Connu dans le monde scientifique sous la référence StW 573, le squelette surnommé « Little Foot » est l'un des trésors de la paléoanthropologie. Mis au jour en 1998 dans les grottes de Sterkfontein en Afrique du Sud, son extraction minutieuse a duré des années. Son état de conservation exceptionnel en fait un spécimen plus complet encore que la célèbre Lucy. Depuis sa présentation au monde, son identité fait l'objet d'une vive controverse. L'équipe de Ronald Clarke l'avait initialement attribué à l'espèce Australopithecus prometheus, tandis que d'autres experts penchaient pour un lien avec Australopithecus africanus.
Pourquoi cette nouvelle hypothèse change-t-elle tout ?
Une étude récente, menée par des chercheurs de l'Université de La Trobe en Australie et de Cambridge, vient de rebattre les cartes. Publiée dans l'American Journal of Biological Anthropology, elle conclut que Little Foot ne correspond à aucune de ces deux espèces. « Nous pensons qu’il est manifeste qu’il ne s’agit ni d’A. prometheus ni d’A. africanus », affirme Jesse Martin, qui a dirigé les recherches.
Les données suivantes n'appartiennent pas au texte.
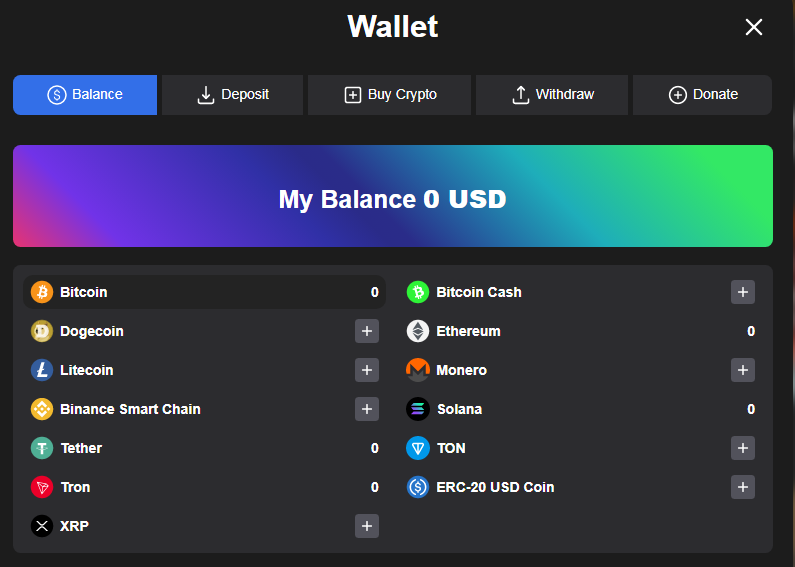Add a Dogecoin wallet with plus button
Image resolution: width=795 pixels, height=567 pixels.
tap(367, 331)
L'équipe estime qu'il s'agit plus probablement d'un parent humain jusqu'alors inconnu.
Vue arrière du crâne de plusieurs hominidés (Sts 5, MLD 1 et StW 573), montrant la disposition des lignes temporales supérieures, de la protubérance occipitale externe et l’inclinaison des os pariétaux.
Crédits : Jesse Martin
Cette conclusion repose sur une analyse détaillée de l'arrière du crâne, une zone clé qui avait servi à définir l'espèce A. prometheus en 1948. En comparant Little Foot aux spécimens de référence, les scientifiques ont identifié au moins trois différences majeures. Ce fossile est donc bien plus singulier qu'on ne le pensait, ce qui le place sur une branche distincte de notre histoire évolutive.
Quelles sont les différences concrètes observées sur le crâne ?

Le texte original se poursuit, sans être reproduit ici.